De la mésestime de soi à l’acquisition de sa valeur Chronique #19

De la mésestime de soi à l’acquisition de sa valeur Chronique #19

Chère Thérapeute :

« Je me sens nul(le), bon(ne) à rien et inférieur aux autres… »

 

Surtout ne vous inquiétez pas, vous n’êtes pas seul(e).

 

Malheureusement, ce sont des réflexions forts répandues et tenaces. Il n’est pas facile de les infirmer.

Ce type de pensées, renvoie aux concepts d’estime de soi et de confiance en soi, même s’ils sont fort proches, ils sont différents.

L’estime de soi est plutôt liée à une notion de valeur associée aux émotions ressenties. «Je suis quelqu’un de bien donc je peux être apprécié ».

La confiance en soi, elle, est plus de l’ordre de la capacité, des ressources à disposition pour effectuer une tâche. « Je suis capable de préparer un repas ».
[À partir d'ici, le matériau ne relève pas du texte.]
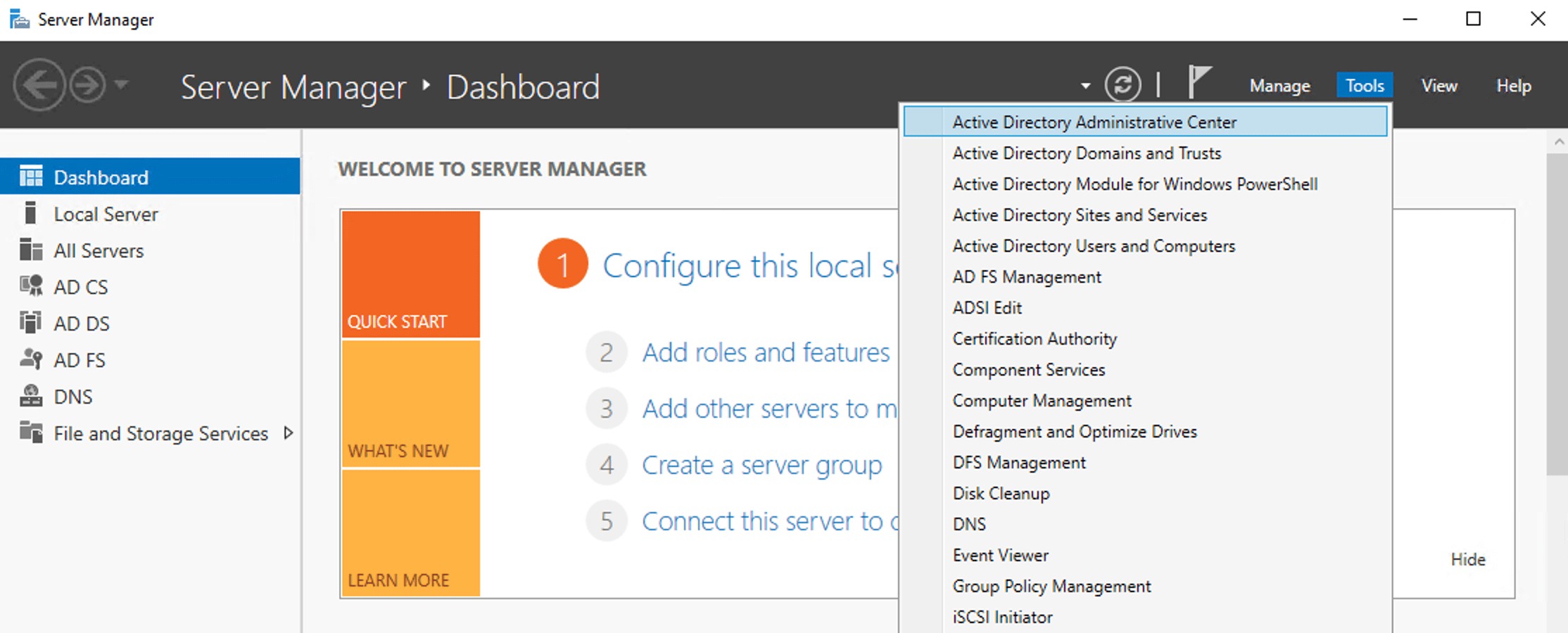
Task: Click the Hide button
Action: coord(1468,559)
Une bonne estime de soi s’origine, pour beaucoup dans l’enfance. En effet, le rôle du parent est important. Un attachement et un lien solide prédispose à une bonne estime de soi. Lorsque les adultes (parent, professeur, famille), montrent les forces de l’enfant et aussi, ce en quoi il est moins agile (par essais-erreurs) ; que cela se fait sans jugement, l’enfant peut alors s’appuyer sur ses bases réelles sans connotations négatives. Il aura plus facile à prendre des décisions, à oser de nouvelles choses, à choisir en fonction de ses capacités et donc aura plus tendance à être confronté à la réussite plutôt qu’à l’échec. Un cercle vertueux se met en place.

Par contre, lorsqu’il existe plus d’expériences négatives que constructives durant cette période, l’estime de soi, est faible et cela peut entraîner différents troubles qui s’inscrivent à l’âge adulte sous des personnalités anxieuses, addictes ou avec troubles du comportement alimentaire. Le point commun étant que ces personnalités ont besoin de l’extérieur (alcool, joint, corps parfait) pour se donner une prétendue valeur.
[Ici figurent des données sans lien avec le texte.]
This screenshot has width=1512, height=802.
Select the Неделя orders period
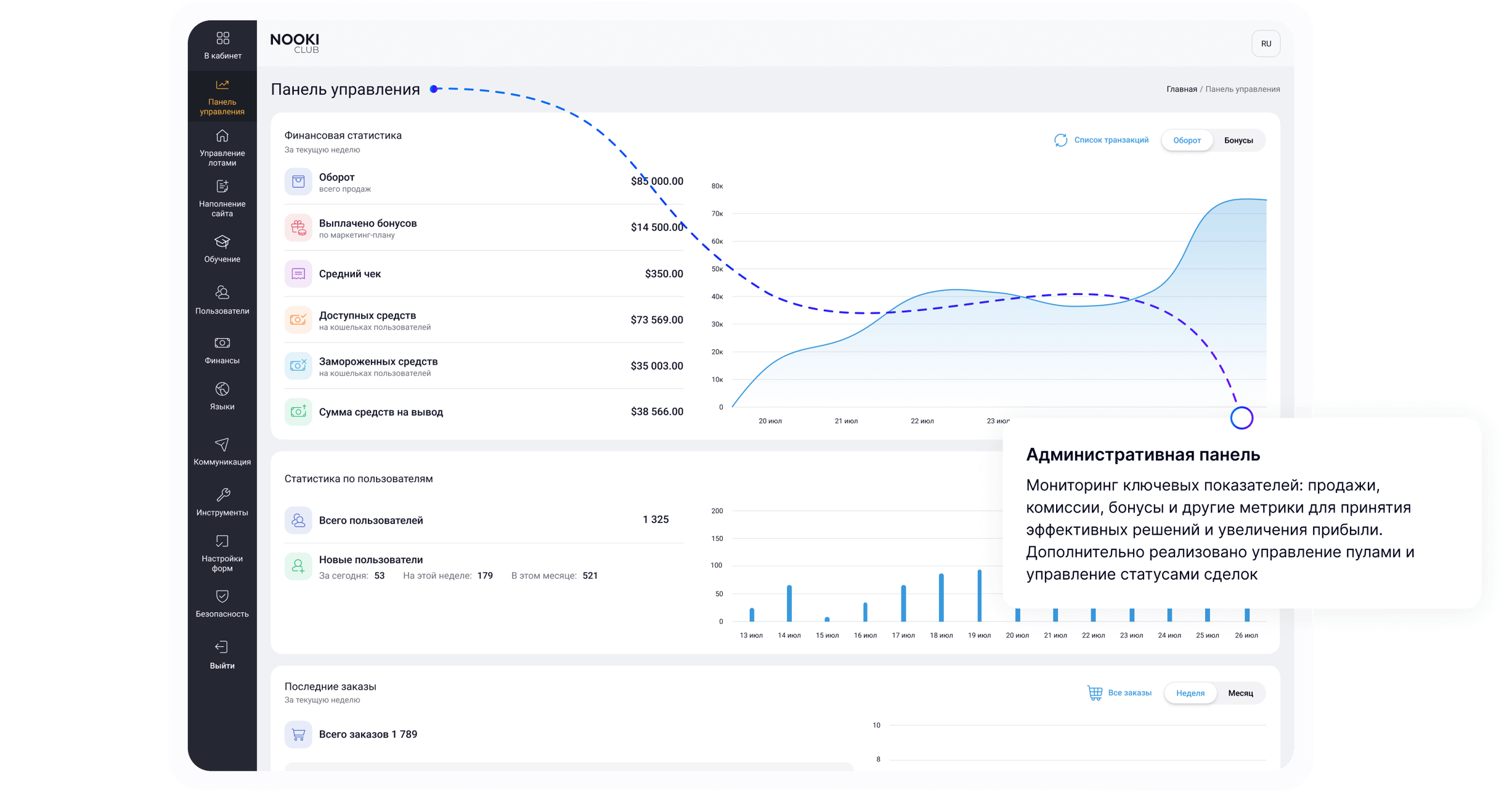coord(1190,693)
Sachant qu’on ne peut agir sur le passé, comment faire pour augmenter son sentiment de valeur, jusqu’à atteindre une estime de soi suffisamment bonne ?

Pistes :

  • Observez lorsque vous fonctionnez selon votre schéma d’enfance négatif et posez-vous la question : «suis-je dans la même situation à l’heure actuelle ?» ;
  • Prenez le temps de la réflexion, de l’introspection pour faire la différence entre les faits et les pensées/émotions associées. Lorsque vous entendez : « tu as un parfum qui ne coûte pas cher… » et que vous vous dites : « on considère que je ne suis pas assez bien pour acheter un parfum plus cher… ». Prenez le temps de laisser venir d’autres interprétations possibles, telle que : « j’ai de la chance d’avoir un parfum que j’aime et qui ne ruine pas mes finances… » ;
  • Tous les jours prendre 10 minutes et laisser venir les pensées et émotions de la journée. Laisser une place à leur conscience, permet de ne pas nourrir un volcan d’amertume, une mésestime de soi ;
  • Gratifiez-vous plusieurs fois par jour, même et surtout pour de petites choses ;
  • Parlez de manière plus positive vous concernant, arrêter de créditer vos jugements internes. Au lieu de dire ou penser : «Je ne parle qu’une seule langue, je suis bête… » ; Dites-vous : «Je parle très bien ma langue maternelle … »;
  • Faites la liste de vos qualités et une fois par semaine faites la preuve d’une de celles-ci ;
  • Pendant une semaine, jouer à la personne qui a de l’estime pour elle-même, comment cette personne agit-elle au quotidien, faites de même ;
  • Identifiez vos besoins et demandez-vous si vous mettez en place les choses pour les atteindre ;
  • Osez entreprendre même de petites choses et tirer profit des éventuels échecs, qu’est-ce que cela m’apprend ?;
  • Enfin, soyez honnête avec vos compétences : « j’ai un minimum de valeur parce que je suis capable de préparer un repas… ». Passez par votre confiance en vos capacités pour augmenter votre valeur.